*Passage to read*:
The strategy initially paid off. Buttigieg went on to narrowly win the Iowa caucuses in February and came in second in New Hampshire. His troubles appealing to minority voters, however, hampered him as the race moved on to more diverse states. He came in third in Nevada and fourth in South Carolina, winning over only two percent of the state’s black voters.

Still, his campaign vowed to press on through Super Tuesday, arguing that Buttigieg was the best-positioned moderate candidate to challenge Sanders. Buttigieg increasingly targeted the Vermont senator, warning that nominating Sanders would be detrimental for down-ballot races.

Buttigieg accumulated 26 delegates in the race — the most ever for an openly gay candidate, and far more than anyone expected at the beginning of his longshot bid. After strong showings in predominantly white states, Buttigieg’s results began to dimish as the race moved to more diverse electorates. Ultimately, he decided they were unlikely to improve.

*Tasks*:
1. Rewrite the paragraph of the Buttigieg passage that begins "The strategy initially paid off" as a short bulleted list, keeping its main facts.
2. Please explain, in one to three sentences, why the Buttigieg passage says his campaign was hampered as the race moved on from New Hampshire.
3. Write the next few sentences of the Buttigieg passage, starting after its final sentence.
The entries that come next are separate material, unrelated to the Buttigieg passage.

Pixel coordinate location data

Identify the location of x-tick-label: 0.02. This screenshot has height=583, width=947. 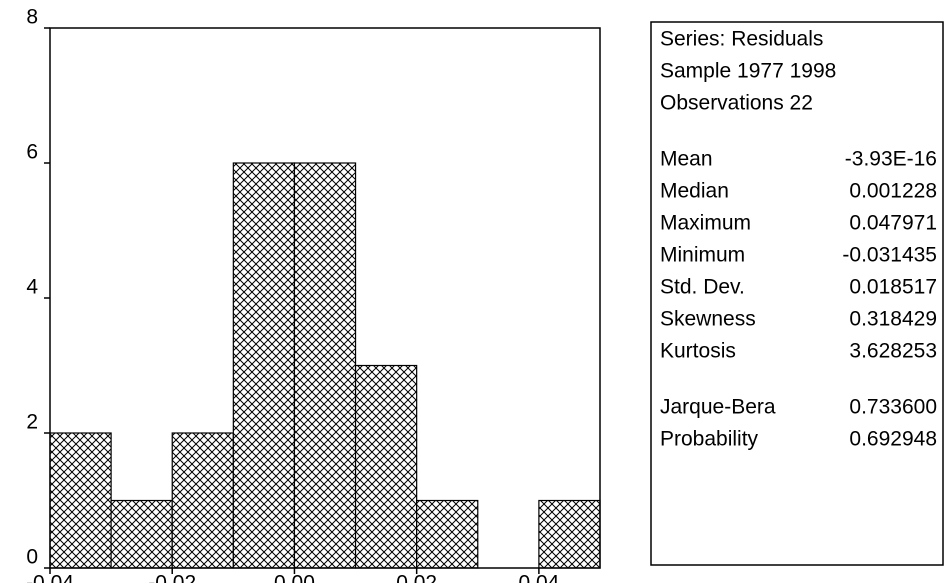
(416, 578).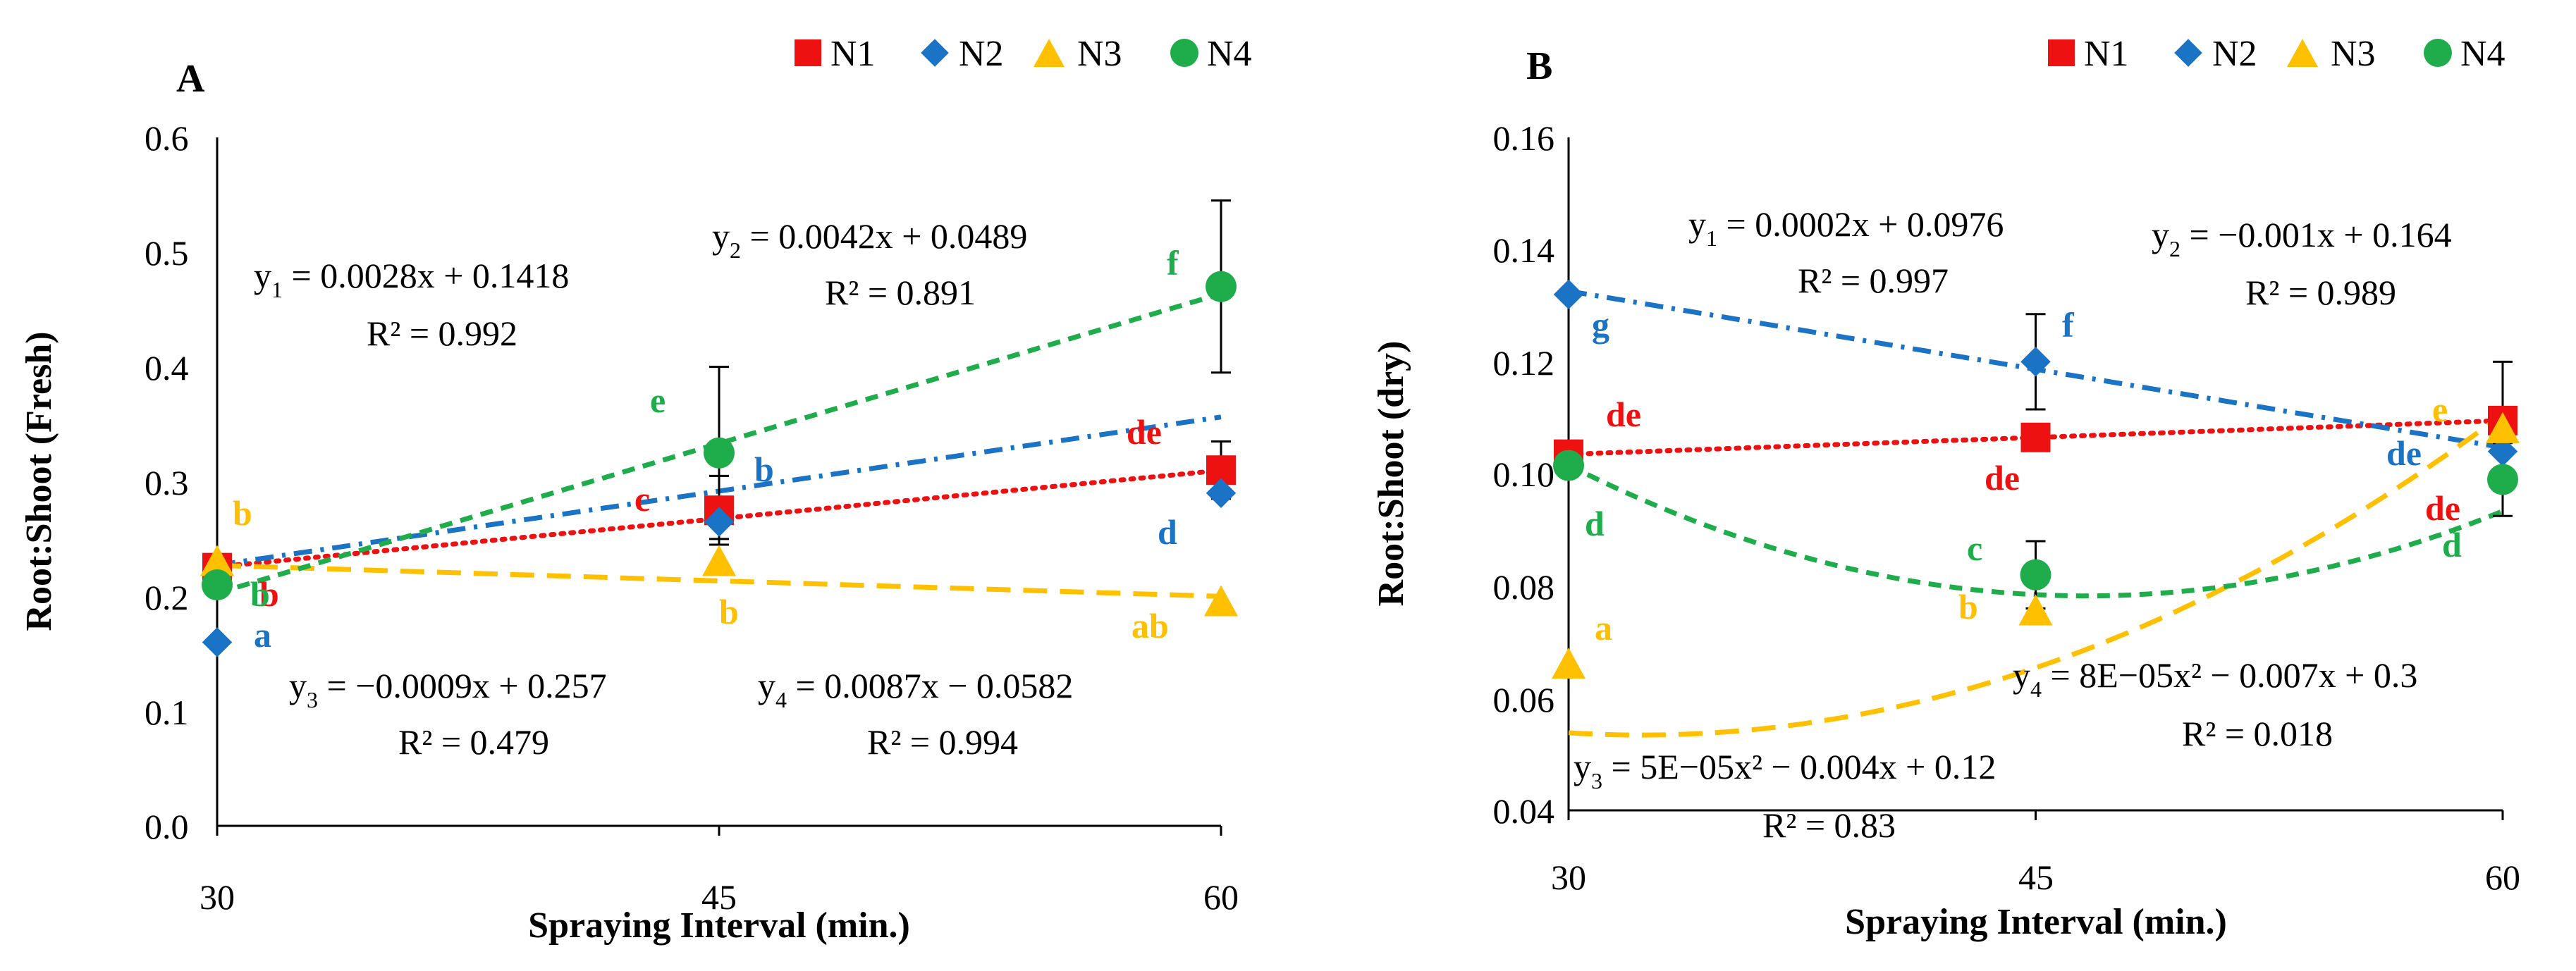 This screenshot has width=2576, height=971. What do you see at coordinates (2036, 689) in the screenshot?
I see `equation-subscript: 4` at bounding box center [2036, 689].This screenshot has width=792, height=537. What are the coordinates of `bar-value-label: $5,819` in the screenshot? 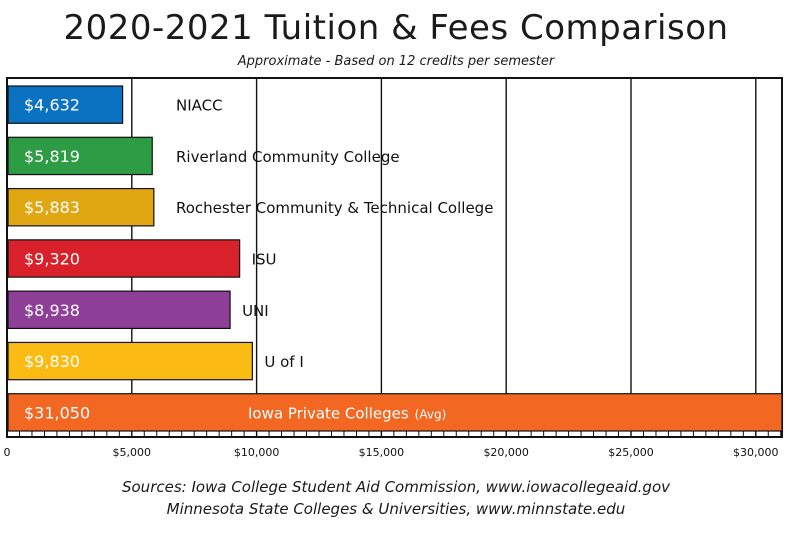 It's located at (52, 156).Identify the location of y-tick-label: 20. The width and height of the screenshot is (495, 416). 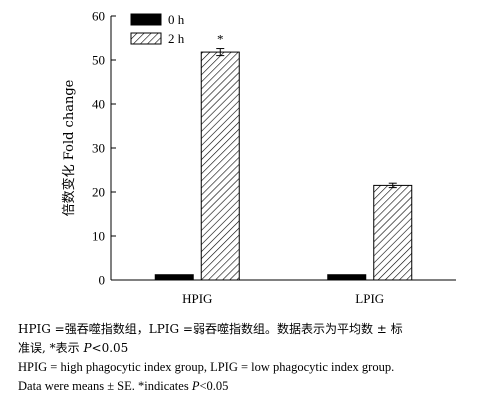
(98, 192).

*Per-task outputs*:
1.
- Buttigieg narrowly won the Iowa caucuses in February.
- He came in second in New Hampshire.
- His trouble appealing to minority voters hurt him as the race moved to more diverse states.
- He placed third in Nevada and fourth in South Carolina, where he won only two percent of black voters.

2. His troubles appealing to minority voters held him back once the contests shifted to more diverse states. This showed in his third-place finish in Nevada and his fourth-place finish in South Carolina, where he won only two percent of black voters.

3.
“We have a responsibility to consider the effect of remaining in this race any further,” Buttigieg told the crowd in South Bend, adding, “and so we must recognize that at this point in the race, the best way to keep faith with those goals and ideas is to step aside and help bring our party and our country together.”

The crowd interrupted him with a new chant: “2024! 2024!”